INSTRUCTIONS FOR THE TASK: Summarize the commentary on Charles River in three sentences.

PROVIDED PASSAGE:
Ever since the company guided for growth in 2021, as the company announced a $875 million deal for Cognate Biosciences in the meantime. The company furthermore acquired CRO business Retrogenix in a $48 million deal and Vigene Biosciences in a $292 million deal, the latter deal in order to grow exposure to gene therapies.

As it turned out, strong organic performance made that 2021 revenues did rise by 21% to $3.54 billion, with adjusted earnings up 27% on the year before to $10.32 per share, of which about half a dollar excluded with regard to stock-based compensation expenses.

With earnings seen around $10 per share and net debt of $2.2 billion working down to a 3 times leverage ratio, it looked like smooth sailing, certainly as 2022 sales were set to rise by another 14% (at the midpoint) with earnings seen between $11.50 and $11.75 per share, for a 26 times forward multiple. With shares trading at $250 in April this year I saw appeal rising, just not yet seen. This came as the company announced another bolt-on deal, this time acquiring Explora BioLabs in a $295 million deal.

I concluded to become a buyer around a 5% earnings yield, equivalent to 20 times earnings, or about $200 per share, levels which we saw recently in September, as I picked up a small position at that level.

And Now?

Since September, shares have seen a huge recovery as shares hit the $250 mark again in recent days and weeks. In August, Charles River posted a 6% increase in second quarter sales to $973 million as adjusted earnings rose a similar 6% to $2.77 per share (on an adjusted basis). The company cut the midpoint of the full year sales guidance from 14% sales growth to 10%. Half of this 4% reduction in the sales outlook was attributed to a strong dollar, with the other part being due to general softness of operating performance. The company cut the full year earnings guidance by $0.80 per share to $10.70-$10.95 per share.

RAW DATA:

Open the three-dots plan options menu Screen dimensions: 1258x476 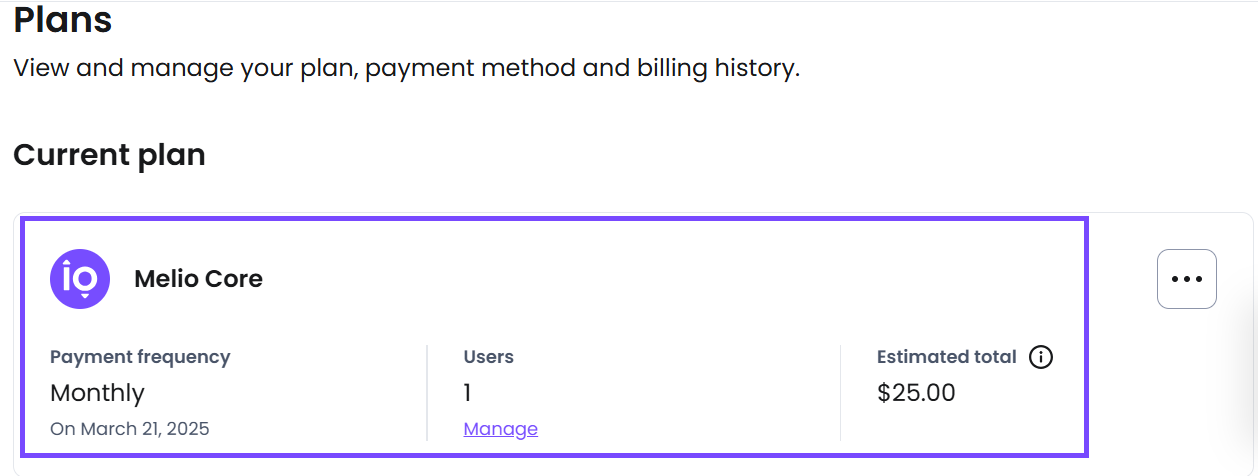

SOLVED EXERCISE: After guiding for growth in 2021, the company made several acquisitions: Cognate Biosciences for $875 million, Retrogenix for $48 million, Vigene Biosciences for $292 million, and later Explora BioLabs for $295 million. Its 2021 revenues rose 21% to $3.54 billion and adjusted earnings rose 27% to $10.32 per share, and the writer bought a small position at about $200 per share in September. Since then shares have recovered to around $250, while in August the company reported a 6% rise in second-quarter sales to $973 million and cut its full-year sales growth guidance from 14% to 10% and its earnings guidance to $10.70-$10.95 per share.